● ACTIVITY:
Before anything else, copy every record below exactly as it stands.
START DATA SECTION
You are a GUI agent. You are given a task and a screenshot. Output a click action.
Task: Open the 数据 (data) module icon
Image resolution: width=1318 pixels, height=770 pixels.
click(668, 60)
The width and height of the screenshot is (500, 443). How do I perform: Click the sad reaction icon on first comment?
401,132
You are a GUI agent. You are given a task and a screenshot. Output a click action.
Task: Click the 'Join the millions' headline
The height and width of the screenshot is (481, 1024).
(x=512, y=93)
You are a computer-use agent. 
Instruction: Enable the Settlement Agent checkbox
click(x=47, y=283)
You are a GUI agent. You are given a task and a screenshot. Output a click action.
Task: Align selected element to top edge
END DATA SECTION
● RESULT:
You are a GUI agent. You are given a task and a screenshot. Output a click action.
Task: Open the 数据 (data) module icon
Image resolution: width=1318 pixels, height=770 pixels.
click(668, 60)
The width and height of the screenshot is (500, 443). How do I perform: Click the sad reaction icon on first comment?
401,132
You are a GUI agent. You are given a task and a screenshot. Output a click action.
Task: Click the 'Join the millions' headline
The height and width of the screenshot is (481, 1024).
(x=512, y=93)
You are a computer-use agent. 
Instruction: Enable the Settlement Agent checkbox
click(x=47, y=283)
You are a GUI agent. You are given a task and a screenshot. Output a click action.
Task: Align selected element to top edge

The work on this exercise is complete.